The Racketeer Influenced and Corrupt Organizations Act (RICO) is a federal law that was enacted in 1970 to combat organized crime. RICO is a powerful tool that prosecutors can use to go after individuals and organizations that are involved in a pattern of criminal activity.
What is RICO?
RICO stands for Racketeer Influenced and Corrupt Organizations. It is a federal law that was enacted in 1970 to combat organized crime. RICO makes it a crime to engage in a pattern of racketeering activity.
History of RICO
RICO was enacted in response to the growing problem of organized crime in the United States. The law was drafted by G. Robert Blakey, an adviser to the United States Senate Government Operations Committee. RICO was passed by Congress with overwhelming bipartisan support.
What Crimes Are Covered by RICO?
RICO covers a wide range of criminal activities, including:
- Money laundering
- Drug trafficking
What is a “pattern of racketeering activity”?
To be convicted of a RICO violation, the government must prove that the defendant engaged in a “pattern of racketeering activity.” This means that the defendant must have committed at least two acts of racketeering activity within a 10-year period.
How Does RICO Work?
RICO is a complex law, but it can be broken down into three basic elements:
- The defendant must have engaged in two or more acts of racketeering activity.
- The acts of racketeering activity must have been committed through an “enterprise.”
- The enterprise must have been engaged in interstate or foreign commerce.

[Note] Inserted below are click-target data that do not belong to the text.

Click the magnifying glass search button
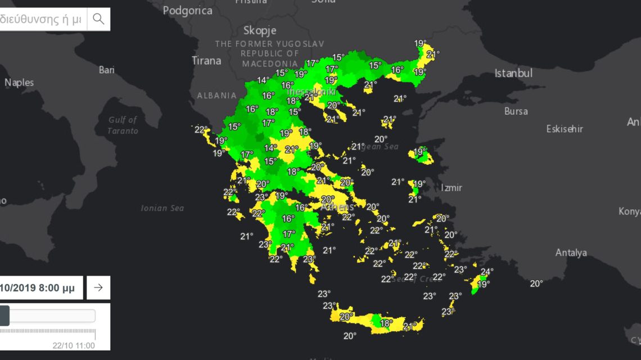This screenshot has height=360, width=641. point(98,19)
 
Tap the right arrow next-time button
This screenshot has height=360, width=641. point(98,287)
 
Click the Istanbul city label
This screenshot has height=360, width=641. point(513,73)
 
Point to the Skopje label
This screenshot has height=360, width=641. point(260,30)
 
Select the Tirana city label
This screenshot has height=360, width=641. point(206,61)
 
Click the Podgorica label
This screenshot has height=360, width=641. point(188,10)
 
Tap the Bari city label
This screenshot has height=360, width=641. point(107,70)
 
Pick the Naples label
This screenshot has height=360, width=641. point(19,83)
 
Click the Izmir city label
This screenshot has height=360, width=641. point(451,188)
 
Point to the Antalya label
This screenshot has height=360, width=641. point(571,253)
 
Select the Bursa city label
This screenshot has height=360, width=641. point(516,111)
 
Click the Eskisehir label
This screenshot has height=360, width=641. point(565,129)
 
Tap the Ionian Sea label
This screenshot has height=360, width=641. point(162,208)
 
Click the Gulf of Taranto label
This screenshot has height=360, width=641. point(123,125)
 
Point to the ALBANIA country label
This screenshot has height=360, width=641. point(216,96)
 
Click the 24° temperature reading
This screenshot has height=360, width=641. point(487,272)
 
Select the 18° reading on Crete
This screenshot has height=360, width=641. point(386,323)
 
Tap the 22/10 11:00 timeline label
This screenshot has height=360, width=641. point(74,345)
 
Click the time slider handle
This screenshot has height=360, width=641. point(4,316)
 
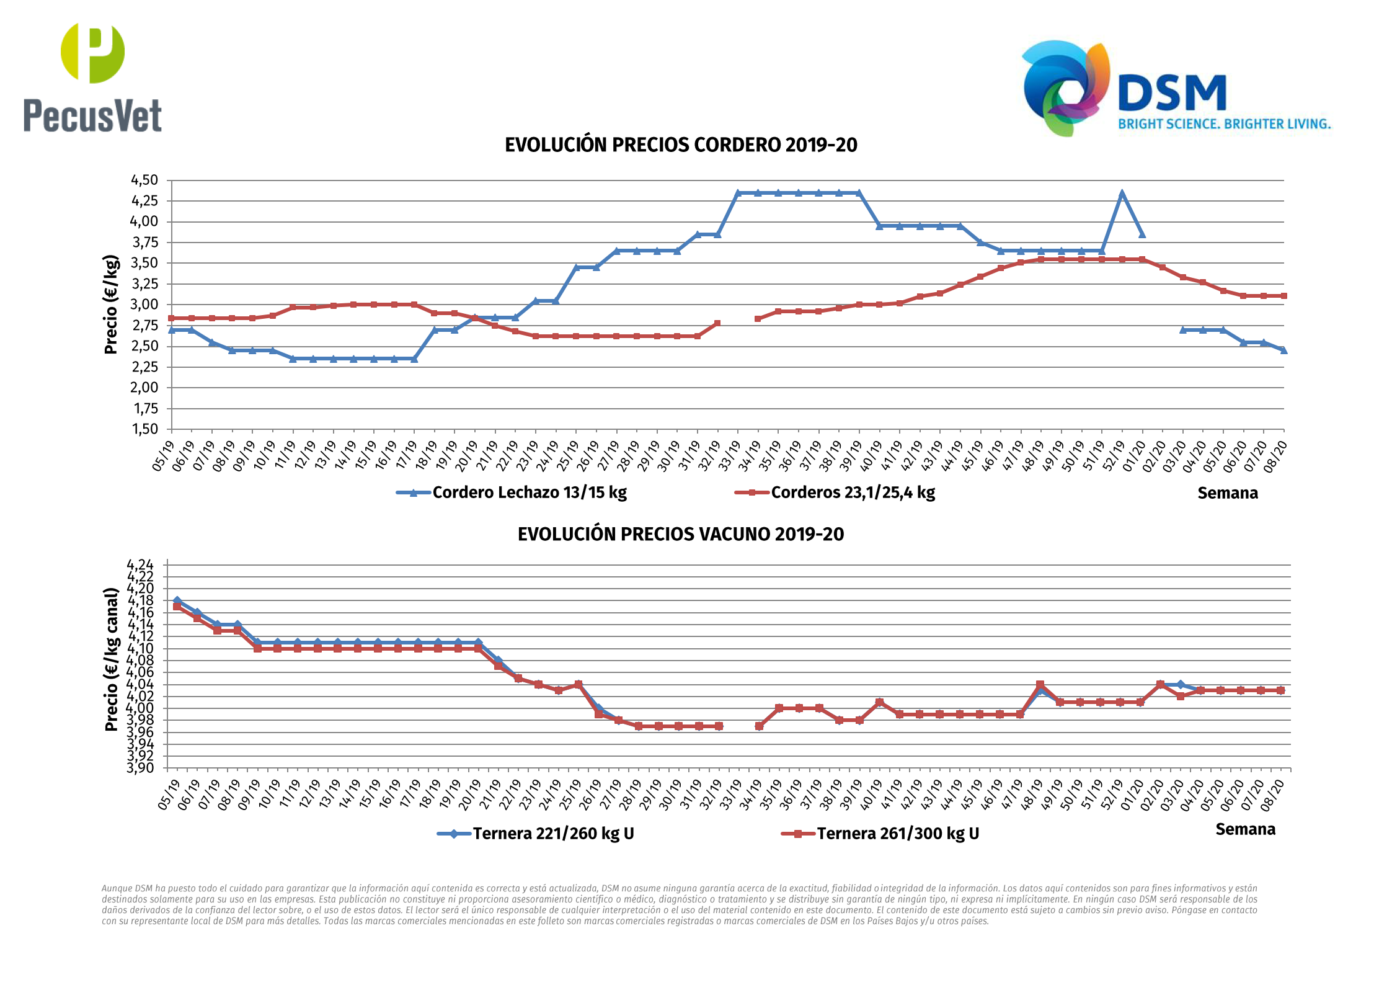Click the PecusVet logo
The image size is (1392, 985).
(x=92, y=78)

Penalties for RICO violations
The penalties for RICO violations are severe. Individuals convicted of RICO violations can be sentenced to up to 20 years in prison per racketeering count. Additionally, the defendant may be fined up to $25,000 per racketeering count and ordered to forfeit all of their assets that were derived from the racketeering activity.
RICO in the News
RICO has been used in a number of high-profile cases, including the prosecution of the Gambino crime family and the Mafia Commission. RICO has also been used to prosecute individuals and organizations involved in a variety of other criminal activities, such as drug trafficking, terrorism, and financial fraud.
RICO is a powerful tool that prosecutors can use to go after individuals and organizations that are involved in a pattern of criminal activity. RICO has been used to successfully prosecute a wide range of criminal cases, and it continues to be an important tool in the fight against organized crime.